Uhhh, qué interesante me ha resultado esta entrada, desde el inicio del artículo hasta la totalidad de los comentarios. Primero, siempre me gustaron los caligramas, pero además aquí encontré información que no tenía y que me amplió sobremanera el horizonte del tema. Sobre los comentarios voy a centrarme en el intercambio con Funes (¿el memorioso acaso?)este cuento de quien le contó algo que incluye, misterio, librerías de viejo, concursos literarios, aparición de J.L. Borges, suicidio y quema de manuscritos, constituye, de por sí, un plato delicioso. Me queda una duda...¿es cómo en los cuentos de Borges que aparecen tantos datos seudo verdaderos, que el lector pierde la noción de ficción y realidad?
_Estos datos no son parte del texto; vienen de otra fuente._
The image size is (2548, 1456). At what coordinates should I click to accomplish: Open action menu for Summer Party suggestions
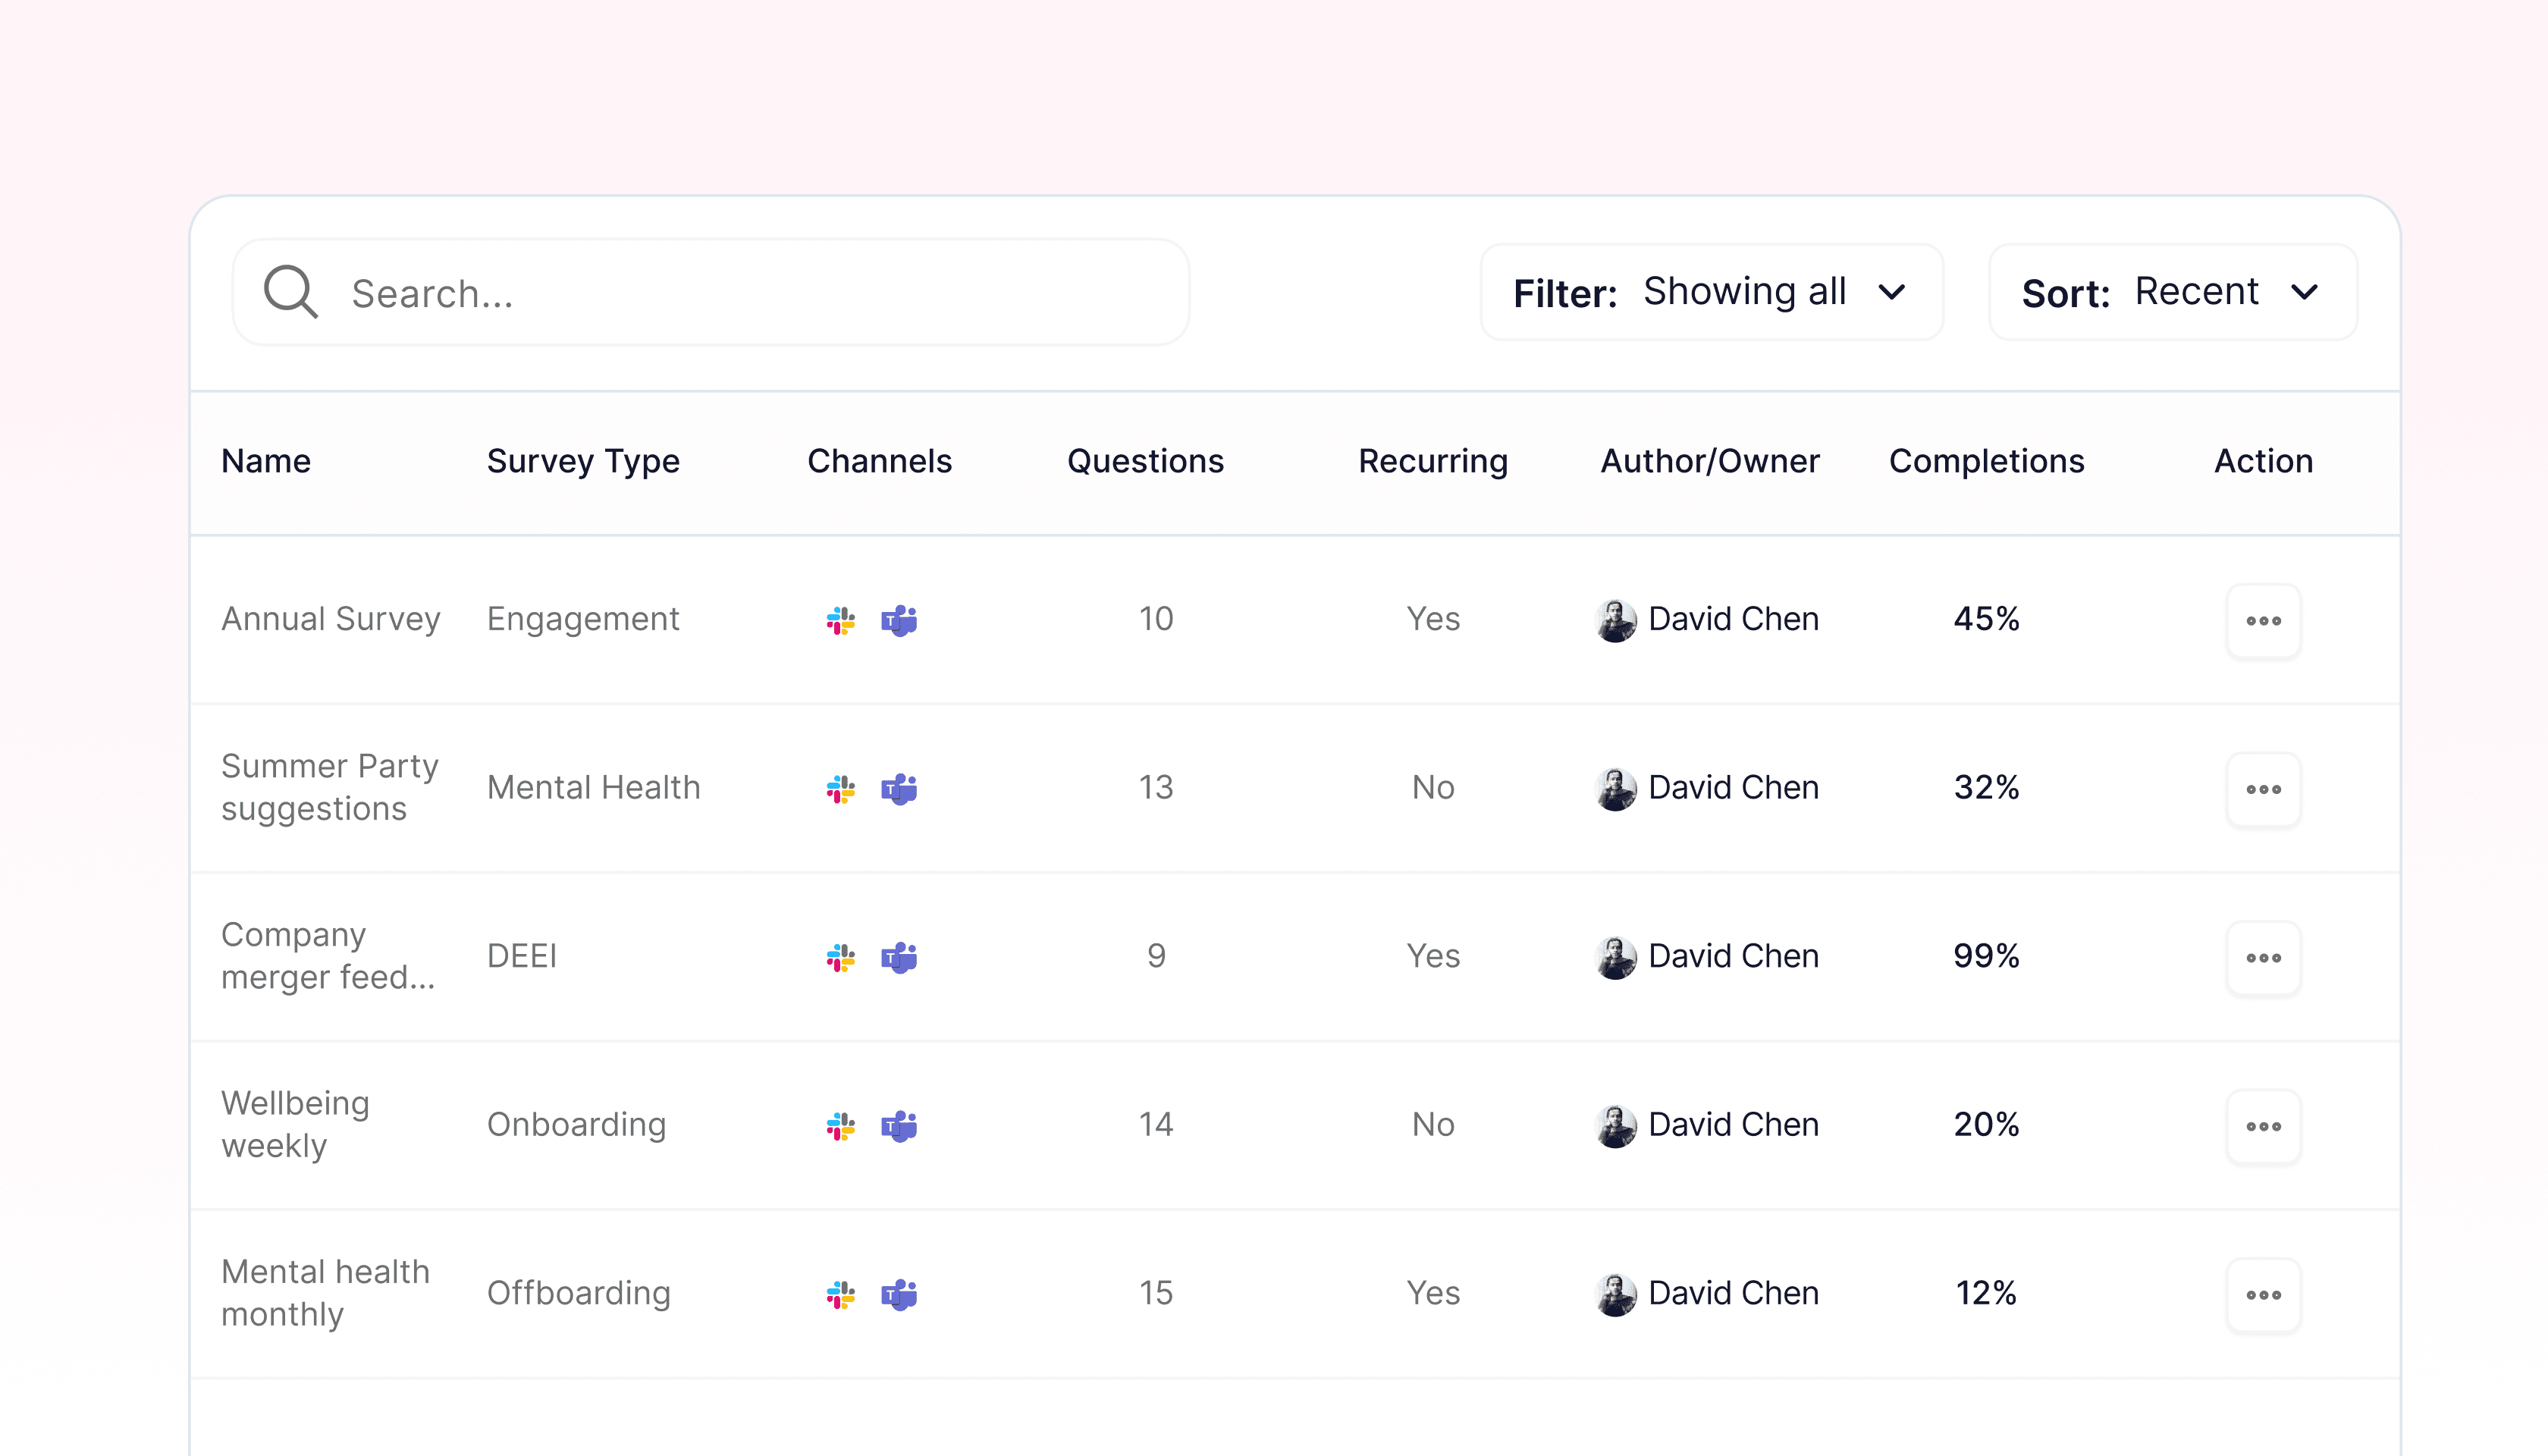[2263, 789]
Sea así o no, ¡¡es excelente!!
Saludos

Funes dijo...

Cuánto me ha alegrado su comentario Irene! Gracias! Como activo participante de est blog, le hago una sugerencia Irene: venga seguido por este blog, prepárese un te, un cafecito, mate, o lo que le guste, y entre por aquí.
Será feliz. Se lo aseguro.
Funes

Celestacha dijo...

Funes, Ud. se ha convertido en el principal promotor de este rincón. Ojalá se nos vayan sumando a los debates, que me saben a charlas de café. Saludos !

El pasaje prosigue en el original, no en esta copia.